I buyers alla scoperta di Cortona. Domenica 11 febbraio sono arrivati una decina di operatori in rappresentanza dei principali mercati internazionali (tra cui Cina, Singapore, Tokyo, Canada, Usa, Inghilterra, Danimarca), ospiti delle aziende della Cortona Doc che oltre a visitare alcune aziende vinicole del territorio, hanno avuto la possibilità di conoscere da vicino alcune eccellenze culturali di Cortona. A partire dal Museo dell’accademia etrusca e della città (il Maec). Nei ristoranti Il Loggiato e Ambrosia hanno poi avuto modo di abbinare i vini ai piatti tipici del territorio.
I numeri della Cortona Doc. Il vino a Cortona rappresenta sempre di più un importante indotto economico. Dalla creazione della Cortona Doc, nell’anno 2000, le aziende si sono moltiplicate di anno in anno e il settore ha richiamato numerosi investimenti. Attualmente vengono prodotte in media circa un milione di bottiglie all’anno, con un fatturato medio che supera i 3 milioni di euro. Oltre 500 sono gli addetti ai lavori coinvolti, senza contare l’indotto (tra turismo e aziende artigiane) che rappresenta per questo borgo toscano. A livello di mercati nel 2017 la bilancia è protesa verso l’estero per il 70% circa. Usa, Nord Europa sono i principali mercati, ma sono in crescita il Canada, Brasile, Cina e Giappone. La restante fetta percentuale va in Italia, Toscana, Lombardia e Lazio in particolare. Importante anche la quota di vendita diretta che cresce sempre di più grazie anche agli investimenti fatti dalle cantine nel settore dell’enoturismo.

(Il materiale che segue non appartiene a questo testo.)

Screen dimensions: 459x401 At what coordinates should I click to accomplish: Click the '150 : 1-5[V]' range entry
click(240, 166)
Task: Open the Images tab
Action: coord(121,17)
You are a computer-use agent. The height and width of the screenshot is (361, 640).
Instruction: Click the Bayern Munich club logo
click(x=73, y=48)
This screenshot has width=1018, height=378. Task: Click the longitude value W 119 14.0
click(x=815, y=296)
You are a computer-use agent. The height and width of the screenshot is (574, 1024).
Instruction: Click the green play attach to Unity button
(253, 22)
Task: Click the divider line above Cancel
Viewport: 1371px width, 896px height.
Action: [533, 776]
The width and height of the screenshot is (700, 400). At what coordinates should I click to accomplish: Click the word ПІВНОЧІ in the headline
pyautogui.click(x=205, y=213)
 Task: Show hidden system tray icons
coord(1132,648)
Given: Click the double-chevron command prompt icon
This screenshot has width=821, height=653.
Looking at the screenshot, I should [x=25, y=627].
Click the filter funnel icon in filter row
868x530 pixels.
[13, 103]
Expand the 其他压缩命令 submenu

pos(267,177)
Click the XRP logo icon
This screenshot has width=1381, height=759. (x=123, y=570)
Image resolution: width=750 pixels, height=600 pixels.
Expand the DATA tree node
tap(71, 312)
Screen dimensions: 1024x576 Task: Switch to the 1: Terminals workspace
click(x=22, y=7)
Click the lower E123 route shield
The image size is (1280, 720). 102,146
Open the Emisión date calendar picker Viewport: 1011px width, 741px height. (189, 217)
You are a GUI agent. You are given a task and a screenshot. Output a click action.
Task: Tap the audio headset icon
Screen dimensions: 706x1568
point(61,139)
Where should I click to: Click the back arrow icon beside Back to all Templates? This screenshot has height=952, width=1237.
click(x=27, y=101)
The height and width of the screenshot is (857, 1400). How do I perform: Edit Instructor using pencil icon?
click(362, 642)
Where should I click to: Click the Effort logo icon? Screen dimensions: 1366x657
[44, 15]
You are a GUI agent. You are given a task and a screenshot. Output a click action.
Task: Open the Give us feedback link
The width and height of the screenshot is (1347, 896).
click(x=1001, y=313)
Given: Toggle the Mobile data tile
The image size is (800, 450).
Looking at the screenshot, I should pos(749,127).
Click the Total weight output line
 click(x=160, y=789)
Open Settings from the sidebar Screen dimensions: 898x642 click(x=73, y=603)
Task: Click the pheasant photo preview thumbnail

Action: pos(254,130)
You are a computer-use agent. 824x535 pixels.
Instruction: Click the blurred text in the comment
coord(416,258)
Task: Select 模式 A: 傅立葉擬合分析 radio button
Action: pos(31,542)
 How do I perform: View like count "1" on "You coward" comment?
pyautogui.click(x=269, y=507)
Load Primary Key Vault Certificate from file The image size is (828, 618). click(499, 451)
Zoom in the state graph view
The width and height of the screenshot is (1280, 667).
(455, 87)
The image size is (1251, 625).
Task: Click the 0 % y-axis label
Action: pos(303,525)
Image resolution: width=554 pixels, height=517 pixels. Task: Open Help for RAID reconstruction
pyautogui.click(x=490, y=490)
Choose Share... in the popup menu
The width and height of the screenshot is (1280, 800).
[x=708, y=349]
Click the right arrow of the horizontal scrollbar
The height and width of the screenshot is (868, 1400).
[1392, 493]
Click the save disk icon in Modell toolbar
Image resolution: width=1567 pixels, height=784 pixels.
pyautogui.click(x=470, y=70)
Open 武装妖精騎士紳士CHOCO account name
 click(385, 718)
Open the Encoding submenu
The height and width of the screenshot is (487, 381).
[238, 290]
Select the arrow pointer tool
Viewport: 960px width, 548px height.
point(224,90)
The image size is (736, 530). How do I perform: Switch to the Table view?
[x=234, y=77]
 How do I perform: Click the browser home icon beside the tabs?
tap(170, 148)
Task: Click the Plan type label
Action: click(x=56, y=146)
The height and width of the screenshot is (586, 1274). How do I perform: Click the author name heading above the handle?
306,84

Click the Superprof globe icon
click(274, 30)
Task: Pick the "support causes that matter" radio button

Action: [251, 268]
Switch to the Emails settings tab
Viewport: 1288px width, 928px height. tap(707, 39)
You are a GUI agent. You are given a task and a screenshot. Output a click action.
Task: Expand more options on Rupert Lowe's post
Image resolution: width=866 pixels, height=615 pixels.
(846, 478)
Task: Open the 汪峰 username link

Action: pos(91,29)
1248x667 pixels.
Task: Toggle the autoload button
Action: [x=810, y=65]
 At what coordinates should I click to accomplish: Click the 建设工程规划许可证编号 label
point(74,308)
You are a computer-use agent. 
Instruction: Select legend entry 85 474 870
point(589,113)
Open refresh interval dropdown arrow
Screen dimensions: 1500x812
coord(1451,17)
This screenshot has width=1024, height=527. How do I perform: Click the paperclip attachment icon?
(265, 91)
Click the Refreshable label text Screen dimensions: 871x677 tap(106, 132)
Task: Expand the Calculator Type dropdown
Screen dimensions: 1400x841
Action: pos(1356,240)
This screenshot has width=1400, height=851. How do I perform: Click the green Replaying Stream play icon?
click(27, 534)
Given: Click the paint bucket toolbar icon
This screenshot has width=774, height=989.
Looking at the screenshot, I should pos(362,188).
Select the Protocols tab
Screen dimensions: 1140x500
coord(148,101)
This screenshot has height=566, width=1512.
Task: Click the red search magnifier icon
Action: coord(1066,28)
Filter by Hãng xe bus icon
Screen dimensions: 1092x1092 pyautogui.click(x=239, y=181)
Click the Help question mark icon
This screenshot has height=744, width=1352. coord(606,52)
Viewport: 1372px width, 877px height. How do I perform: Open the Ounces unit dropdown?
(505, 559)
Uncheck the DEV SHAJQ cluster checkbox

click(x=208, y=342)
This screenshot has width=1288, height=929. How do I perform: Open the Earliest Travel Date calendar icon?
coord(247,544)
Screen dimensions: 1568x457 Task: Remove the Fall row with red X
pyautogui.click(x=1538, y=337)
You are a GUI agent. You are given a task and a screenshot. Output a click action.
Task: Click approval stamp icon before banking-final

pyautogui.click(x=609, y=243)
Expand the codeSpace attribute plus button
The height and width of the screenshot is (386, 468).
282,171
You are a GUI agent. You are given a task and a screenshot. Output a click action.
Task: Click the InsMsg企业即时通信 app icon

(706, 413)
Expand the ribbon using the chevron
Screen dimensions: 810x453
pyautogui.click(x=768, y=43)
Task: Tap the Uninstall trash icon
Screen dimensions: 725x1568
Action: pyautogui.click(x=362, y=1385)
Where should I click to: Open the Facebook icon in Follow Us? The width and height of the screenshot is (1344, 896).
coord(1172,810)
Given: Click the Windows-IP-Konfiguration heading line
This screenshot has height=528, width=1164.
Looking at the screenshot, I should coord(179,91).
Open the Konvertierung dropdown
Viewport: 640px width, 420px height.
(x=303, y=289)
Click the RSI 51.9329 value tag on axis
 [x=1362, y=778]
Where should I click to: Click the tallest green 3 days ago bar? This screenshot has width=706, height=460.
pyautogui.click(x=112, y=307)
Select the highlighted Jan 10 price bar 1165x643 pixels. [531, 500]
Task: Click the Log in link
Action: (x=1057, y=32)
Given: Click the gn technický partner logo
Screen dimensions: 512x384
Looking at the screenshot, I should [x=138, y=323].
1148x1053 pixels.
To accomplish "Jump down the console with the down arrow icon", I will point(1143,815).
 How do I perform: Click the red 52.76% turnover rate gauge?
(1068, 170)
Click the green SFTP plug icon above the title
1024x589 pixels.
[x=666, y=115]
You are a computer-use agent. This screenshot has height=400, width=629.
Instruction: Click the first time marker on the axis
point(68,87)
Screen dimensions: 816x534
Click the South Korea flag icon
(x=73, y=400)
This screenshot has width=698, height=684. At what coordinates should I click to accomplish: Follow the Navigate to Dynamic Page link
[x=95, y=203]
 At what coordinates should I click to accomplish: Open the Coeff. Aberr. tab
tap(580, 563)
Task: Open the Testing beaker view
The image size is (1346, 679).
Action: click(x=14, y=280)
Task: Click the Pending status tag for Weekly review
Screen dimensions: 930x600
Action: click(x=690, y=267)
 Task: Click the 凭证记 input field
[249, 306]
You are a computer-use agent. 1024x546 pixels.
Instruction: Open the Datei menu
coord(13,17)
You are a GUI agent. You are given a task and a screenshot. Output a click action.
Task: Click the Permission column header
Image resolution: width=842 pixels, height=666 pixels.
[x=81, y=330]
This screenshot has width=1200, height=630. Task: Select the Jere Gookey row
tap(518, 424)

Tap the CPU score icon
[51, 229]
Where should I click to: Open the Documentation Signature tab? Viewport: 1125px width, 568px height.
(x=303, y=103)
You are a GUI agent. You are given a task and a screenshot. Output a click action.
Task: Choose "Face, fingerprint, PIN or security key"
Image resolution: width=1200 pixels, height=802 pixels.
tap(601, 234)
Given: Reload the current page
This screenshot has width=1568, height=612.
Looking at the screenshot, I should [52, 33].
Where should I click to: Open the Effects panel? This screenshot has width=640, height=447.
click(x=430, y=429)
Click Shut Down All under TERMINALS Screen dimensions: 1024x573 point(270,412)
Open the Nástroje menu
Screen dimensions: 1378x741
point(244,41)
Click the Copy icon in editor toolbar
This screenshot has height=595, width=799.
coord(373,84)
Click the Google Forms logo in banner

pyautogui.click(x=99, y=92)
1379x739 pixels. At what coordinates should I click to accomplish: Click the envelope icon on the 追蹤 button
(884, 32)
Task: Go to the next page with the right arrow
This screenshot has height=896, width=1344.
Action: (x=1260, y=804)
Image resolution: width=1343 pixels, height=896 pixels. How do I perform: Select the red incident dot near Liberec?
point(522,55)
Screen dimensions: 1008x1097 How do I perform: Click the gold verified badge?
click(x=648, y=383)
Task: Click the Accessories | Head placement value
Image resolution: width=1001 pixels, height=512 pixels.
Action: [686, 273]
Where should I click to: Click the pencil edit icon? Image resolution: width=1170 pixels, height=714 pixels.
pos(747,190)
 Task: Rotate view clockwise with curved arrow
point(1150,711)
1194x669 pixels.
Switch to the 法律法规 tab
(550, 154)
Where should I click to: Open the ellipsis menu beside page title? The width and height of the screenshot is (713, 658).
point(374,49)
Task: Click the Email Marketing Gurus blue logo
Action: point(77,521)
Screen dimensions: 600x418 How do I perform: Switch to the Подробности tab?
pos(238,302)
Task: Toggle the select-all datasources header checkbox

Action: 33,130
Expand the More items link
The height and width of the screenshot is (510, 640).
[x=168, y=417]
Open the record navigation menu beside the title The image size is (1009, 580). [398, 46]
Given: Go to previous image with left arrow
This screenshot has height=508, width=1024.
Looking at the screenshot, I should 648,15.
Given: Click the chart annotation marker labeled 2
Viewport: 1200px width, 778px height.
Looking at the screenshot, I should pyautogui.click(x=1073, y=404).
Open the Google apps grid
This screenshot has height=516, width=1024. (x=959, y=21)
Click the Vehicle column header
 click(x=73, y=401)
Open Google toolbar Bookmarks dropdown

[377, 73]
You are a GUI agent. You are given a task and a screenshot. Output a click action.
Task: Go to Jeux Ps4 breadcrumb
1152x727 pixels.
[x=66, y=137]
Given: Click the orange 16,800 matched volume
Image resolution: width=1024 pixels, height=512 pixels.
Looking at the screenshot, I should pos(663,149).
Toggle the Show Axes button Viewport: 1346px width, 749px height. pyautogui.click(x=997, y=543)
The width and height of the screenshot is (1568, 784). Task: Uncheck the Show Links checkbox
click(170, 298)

Il Consorzio Vini Cortona. Costituito nella primavera del 2000, è il Consorzio che svolge la funzione di controllo e tutela dei vini a D.O.C. Cortona e ne diffonde la conoscenza con un’efficace attività culturale, divulgativa e promozionale. Protegge l’immagine ed il prestigio della denominazione con continui controlli di qualità e intraprende iniziative di carattere culturale tendenti a far conoscere nel mondo Cortona, il suo territorio ed i suoi vini.